YOUR ASSIGNMENT — What is needed is an exact copy of all the records, written out in full.
*** Begin section ***
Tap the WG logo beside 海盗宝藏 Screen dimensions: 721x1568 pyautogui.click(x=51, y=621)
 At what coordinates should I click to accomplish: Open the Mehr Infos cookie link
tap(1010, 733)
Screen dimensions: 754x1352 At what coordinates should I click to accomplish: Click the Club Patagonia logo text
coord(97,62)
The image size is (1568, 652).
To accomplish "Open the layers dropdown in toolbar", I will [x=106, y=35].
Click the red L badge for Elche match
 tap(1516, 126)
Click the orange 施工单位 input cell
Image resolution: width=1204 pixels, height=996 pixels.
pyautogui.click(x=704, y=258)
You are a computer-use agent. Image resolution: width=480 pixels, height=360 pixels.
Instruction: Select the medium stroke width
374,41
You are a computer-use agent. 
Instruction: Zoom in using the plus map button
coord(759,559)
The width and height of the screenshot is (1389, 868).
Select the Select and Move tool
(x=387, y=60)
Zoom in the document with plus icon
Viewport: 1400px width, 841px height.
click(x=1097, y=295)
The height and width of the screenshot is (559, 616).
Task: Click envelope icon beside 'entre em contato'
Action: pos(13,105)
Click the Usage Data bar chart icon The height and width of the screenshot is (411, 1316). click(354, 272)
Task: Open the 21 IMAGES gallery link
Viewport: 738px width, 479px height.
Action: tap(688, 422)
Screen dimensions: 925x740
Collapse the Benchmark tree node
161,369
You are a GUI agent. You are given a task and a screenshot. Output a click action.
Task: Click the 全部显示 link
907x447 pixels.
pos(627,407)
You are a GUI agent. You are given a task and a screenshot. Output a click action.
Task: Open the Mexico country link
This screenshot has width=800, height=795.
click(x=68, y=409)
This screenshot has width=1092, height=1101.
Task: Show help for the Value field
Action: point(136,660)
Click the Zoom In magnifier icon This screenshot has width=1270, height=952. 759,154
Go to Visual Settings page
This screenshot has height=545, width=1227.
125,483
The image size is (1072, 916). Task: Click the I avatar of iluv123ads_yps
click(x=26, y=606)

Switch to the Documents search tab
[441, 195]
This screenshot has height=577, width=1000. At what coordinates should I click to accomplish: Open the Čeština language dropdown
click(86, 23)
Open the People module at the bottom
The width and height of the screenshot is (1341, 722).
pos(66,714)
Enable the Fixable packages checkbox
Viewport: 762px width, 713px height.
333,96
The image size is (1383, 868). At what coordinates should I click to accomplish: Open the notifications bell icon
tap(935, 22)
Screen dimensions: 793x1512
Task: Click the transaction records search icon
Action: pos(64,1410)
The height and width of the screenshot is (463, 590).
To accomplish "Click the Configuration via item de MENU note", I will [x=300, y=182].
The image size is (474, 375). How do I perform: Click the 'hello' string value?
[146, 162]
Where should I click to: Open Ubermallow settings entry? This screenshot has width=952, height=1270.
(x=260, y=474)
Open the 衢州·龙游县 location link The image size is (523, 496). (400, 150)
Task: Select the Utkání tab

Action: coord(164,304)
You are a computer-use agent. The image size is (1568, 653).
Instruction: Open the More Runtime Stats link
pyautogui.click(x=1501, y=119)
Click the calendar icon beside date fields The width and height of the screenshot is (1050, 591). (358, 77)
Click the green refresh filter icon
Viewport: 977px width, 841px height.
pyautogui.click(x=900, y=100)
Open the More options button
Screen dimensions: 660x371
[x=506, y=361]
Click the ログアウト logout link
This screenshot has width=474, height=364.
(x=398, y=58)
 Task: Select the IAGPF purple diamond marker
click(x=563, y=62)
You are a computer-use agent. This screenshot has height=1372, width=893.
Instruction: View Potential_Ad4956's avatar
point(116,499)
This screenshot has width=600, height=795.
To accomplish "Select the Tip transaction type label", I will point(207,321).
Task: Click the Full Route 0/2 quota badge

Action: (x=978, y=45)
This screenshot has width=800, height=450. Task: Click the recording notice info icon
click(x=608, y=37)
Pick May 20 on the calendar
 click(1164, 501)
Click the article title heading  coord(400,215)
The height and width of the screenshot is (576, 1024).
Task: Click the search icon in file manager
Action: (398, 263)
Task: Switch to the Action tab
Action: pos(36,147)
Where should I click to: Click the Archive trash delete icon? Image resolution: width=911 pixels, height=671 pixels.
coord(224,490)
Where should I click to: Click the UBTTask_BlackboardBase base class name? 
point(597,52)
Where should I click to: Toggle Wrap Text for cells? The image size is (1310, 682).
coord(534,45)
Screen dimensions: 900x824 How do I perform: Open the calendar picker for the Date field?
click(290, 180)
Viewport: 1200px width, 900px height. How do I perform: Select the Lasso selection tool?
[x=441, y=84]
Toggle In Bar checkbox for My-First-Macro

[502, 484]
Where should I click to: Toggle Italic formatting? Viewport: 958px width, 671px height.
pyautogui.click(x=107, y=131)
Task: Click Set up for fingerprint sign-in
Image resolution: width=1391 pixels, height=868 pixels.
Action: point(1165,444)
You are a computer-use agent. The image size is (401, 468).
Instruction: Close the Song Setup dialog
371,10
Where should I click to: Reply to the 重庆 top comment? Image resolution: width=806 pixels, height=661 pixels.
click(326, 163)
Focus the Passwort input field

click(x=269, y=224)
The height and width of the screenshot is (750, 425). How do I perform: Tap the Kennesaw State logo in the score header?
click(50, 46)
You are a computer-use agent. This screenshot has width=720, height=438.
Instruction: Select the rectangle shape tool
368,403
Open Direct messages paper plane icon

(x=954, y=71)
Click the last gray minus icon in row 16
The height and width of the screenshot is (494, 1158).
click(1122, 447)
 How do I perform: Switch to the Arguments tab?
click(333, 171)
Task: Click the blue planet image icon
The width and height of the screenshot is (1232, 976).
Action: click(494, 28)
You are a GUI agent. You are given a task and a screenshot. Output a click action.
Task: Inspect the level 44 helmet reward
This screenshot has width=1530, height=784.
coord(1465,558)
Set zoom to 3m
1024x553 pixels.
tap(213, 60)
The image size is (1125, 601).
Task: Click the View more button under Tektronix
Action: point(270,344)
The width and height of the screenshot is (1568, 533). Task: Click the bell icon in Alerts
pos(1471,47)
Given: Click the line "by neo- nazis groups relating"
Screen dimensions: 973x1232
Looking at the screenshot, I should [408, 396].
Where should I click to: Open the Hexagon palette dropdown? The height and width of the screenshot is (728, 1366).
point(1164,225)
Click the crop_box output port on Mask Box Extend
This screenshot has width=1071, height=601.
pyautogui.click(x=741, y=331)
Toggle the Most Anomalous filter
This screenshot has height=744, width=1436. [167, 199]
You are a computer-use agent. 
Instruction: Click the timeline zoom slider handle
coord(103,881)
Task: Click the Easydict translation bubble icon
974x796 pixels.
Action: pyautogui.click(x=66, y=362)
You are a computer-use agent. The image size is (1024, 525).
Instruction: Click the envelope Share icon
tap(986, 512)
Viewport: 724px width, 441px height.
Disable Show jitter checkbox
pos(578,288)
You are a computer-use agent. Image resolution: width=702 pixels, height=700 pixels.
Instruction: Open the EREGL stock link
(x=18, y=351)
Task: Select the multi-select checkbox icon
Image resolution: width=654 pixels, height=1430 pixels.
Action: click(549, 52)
*** End section ***
PROBLEM SOLUTION —
Tap the WG logo beside 海盗宝藏 Screen dimensions: 721x1568 pyautogui.click(x=51, y=621)
 At what coordinates should I click to accomplish: Open the Mehr Infos cookie link
tap(1010, 733)
Screen dimensions: 754x1352 At what coordinates should I click to accomplish: Click the Club Patagonia logo text
coord(97,62)
The image size is (1568, 652).
To accomplish "Open the layers dropdown in toolbar", I will [x=106, y=35].
Click the red L badge for Elche match
 tap(1516, 126)
Click the orange 施工单位 input cell
Image resolution: width=1204 pixels, height=996 pixels.
pyautogui.click(x=704, y=258)
You are a computer-use agent. Image resolution: width=480 pixels, height=360 pixels.
Instruction: Select the medium stroke width
374,41
You are a computer-use agent. 
Instruction: Zoom in using the plus map button
coord(759,559)
The width and height of the screenshot is (1389, 868).
Select the Select and Move tool
(x=387, y=60)
Zoom in the document with plus icon
Viewport: 1400px width, 841px height.
click(x=1097, y=295)
The height and width of the screenshot is (559, 616).
Task: Click envelope icon beside 'entre em contato'
Action: pos(13,105)
Click the Usage Data bar chart icon The height and width of the screenshot is (411, 1316). click(354, 272)
Task: Open the 21 IMAGES gallery link
Viewport: 738px width, 479px height.
Action: tap(688, 422)
Screen dimensions: 925x740
Collapse the Benchmark tree node
161,369
You are a GUI agent. You are given a task and a screenshot. Output a click action.
Task: Click the 全部显示 link
907x447 pixels.
pos(627,407)
You are a GUI agent. You are given a task and a screenshot. Output a click action.
Task: Open the Mexico country link
This screenshot has width=800, height=795.
click(x=68, y=409)
This screenshot has width=1092, height=1101.
Task: Show help for the Value field
Action: point(136,660)
Click the Zoom In magnifier icon This screenshot has width=1270, height=952. 759,154
Go to Visual Settings page
This screenshot has height=545, width=1227.
125,483
The image size is (1072, 916). Task: Click the I avatar of iluv123ads_yps
click(x=26, y=606)

Switch to the Documents search tab
[441, 195]
This screenshot has height=577, width=1000. At what coordinates should I click to accomplish: Open the Čeština language dropdown
click(86, 23)
Open the People module at the bottom
The width and height of the screenshot is (1341, 722).
pos(66,714)
Enable the Fixable packages checkbox
Viewport: 762px width, 713px height.
333,96
The image size is (1383, 868). At what coordinates should I click to accomplish: Open the notifications bell icon
tap(935, 22)
Screen dimensions: 793x1512
Task: Click the transaction records search icon
Action: pos(64,1410)
The height and width of the screenshot is (463, 590).
To accomplish "Click the Configuration via item de MENU note", I will [x=300, y=182].
The image size is (474, 375). How do I perform: Click the 'hello' string value?
[146, 162]
Where should I click to: Open Ubermallow settings entry? This screenshot has width=952, height=1270.
(x=260, y=474)
Open the 衢州·龙游县 location link The image size is (523, 496). (400, 150)
Task: Select the Utkání tab

Action: coord(164,304)
You are a computer-use agent. The image size is (1568, 653).
Instruction: Open the More Runtime Stats link
pyautogui.click(x=1501, y=119)
Click the calendar icon beside date fields The width and height of the screenshot is (1050, 591). (358, 77)
Click the green refresh filter icon
Viewport: 977px width, 841px height.
pyautogui.click(x=900, y=100)
Open the More options button
Screen dimensions: 660x371
[x=506, y=361]
Click the ログアウト logout link
This screenshot has width=474, height=364.
(x=398, y=58)
 Task: Select the IAGPF purple diamond marker
click(x=563, y=62)
You are a computer-use agent. This screenshot has height=1372, width=893.
Instruction: View Potential_Ad4956's avatar
point(116,499)
This screenshot has width=600, height=795.
To accomplish "Select the Tip transaction type label", I will point(207,321).
Task: Click the Full Route 0/2 quota badge

Action: (x=978, y=45)
This screenshot has width=800, height=450. Task: Click the recording notice info icon
click(x=608, y=37)
Pick May 20 on the calendar
 click(1164, 501)
Click the article title heading  coord(400,215)
The height and width of the screenshot is (576, 1024).
Task: Click the search icon in file manager
Action: (398, 263)
Task: Switch to the Action tab
Action: pos(36,147)
Where should I click to: Click the Archive trash delete icon? Image resolution: width=911 pixels, height=671 pixels.
coord(224,490)
Where should I click to: Click the UBTTask_BlackboardBase base class name? 
point(597,52)
Where should I click to: Toggle Wrap Text for cells? The image size is (1310, 682).
coord(534,45)
Screen dimensions: 900x824 How do I perform: Open the calendar picker for the Date field?
click(290, 180)
Viewport: 1200px width, 900px height. How do I perform: Select the Lasso selection tool?
[x=441, y=84]
Toggle In Bar checkbox for My-First-Macro

[502, 484]
Where should I click to: Toggle Italic formatting? Viewport: 958px width, 671px height.
pyautogui.click(x=107, y=131)
Task: Click Set up for fingerprint sign-in
Image resolution: width=1391 pixels, height=868 pixels.
Action: point(1165,444)
You are a computer-use agent. The image size is (401, 468).
Instruction: Close the Song Setup dialog
371,10
Where should I click to: Reply to the 重庆 top comment? Image resolution: width=806 pixels, height=661 pixels.
click(326, 163)
Focus the Passwort input field

click(x=269, y=224)
The height and width of the screenshot is (750, 425). How do I perform: Tap the Kennesaw State logo in the score header?
click(50, 46)
You are a computer-use agent. This screenshot has width=720, height=438.
Instruction: Select the rectangle shape tool
368,403
Open Direct messages paper plane icon

(x=954, y=71)
Click the last gray minus icon in row 16
The height and width of the screenshot is (494, 1158).
click(1122, 447)
 How do I perform: Switch to the Arguments tab?
click(333, 171)
Task: Click the blue planet image icon
The width and height of the screenshot is (1232, 976).
Action: click(494, 28)
You are a GUI agent. You are given a task and a screenshot. Output a click action.
Task: Inspect the level 44 helmet reward
This screenshot has width=1530, height=784.
coord(1465,558)
Set zoom to 3m
1024x553 pixels.
tap(213, 60)
The image size is (1125, 601).
Task: Click the View more button under Tektronix
Action: point(270,344)
The width and height of the screenshot is (1568, 533). Task: Click the bell icon in Alerts
pos(1471,47)
Given: Click the line "by neo- nazis groups relating"
Screen dimensions: 973x1232
Looking at the screenshot, I should [408, 396].
Where should I click to: Open the Hexagon palette dropdown? The height and width of the screenshot is (728, 1366).
point(1164,225)
Click the crop_box output port on Mask Box Extend
This screenshot has width=1071, height=601.
pyautogui.click(x=741, y=331)
Toggle the Most Anomalous filter
This screenshot has height=744, width=1436. [167, 199]
You are a computer-use agent. 
Instruction: Click the timeline zoom slider handle
coord(103,881)
Task: Click the Easydict translation bubble icon
974x796 pixels.
Action: pyautogui.click(x=66, y=362)
You are a computer-use agent. The image size is (1024, 525).
Instruction: Click the envelope Share icon
tap(986, 512)
Viewport: 724px width, 441px height.
Disable Show jitter checkbox
pos(578,288)
You are a computer-use agent. Image resolution: width=702 pixels, height=700 pixels.
Instruction: Open the EREGL stock link
(x=18, y=351)
Task: Select the multi-select checkbox icon
Image resolution: width=654 pixels, height=1430 pixels.
Action: click(549, 52)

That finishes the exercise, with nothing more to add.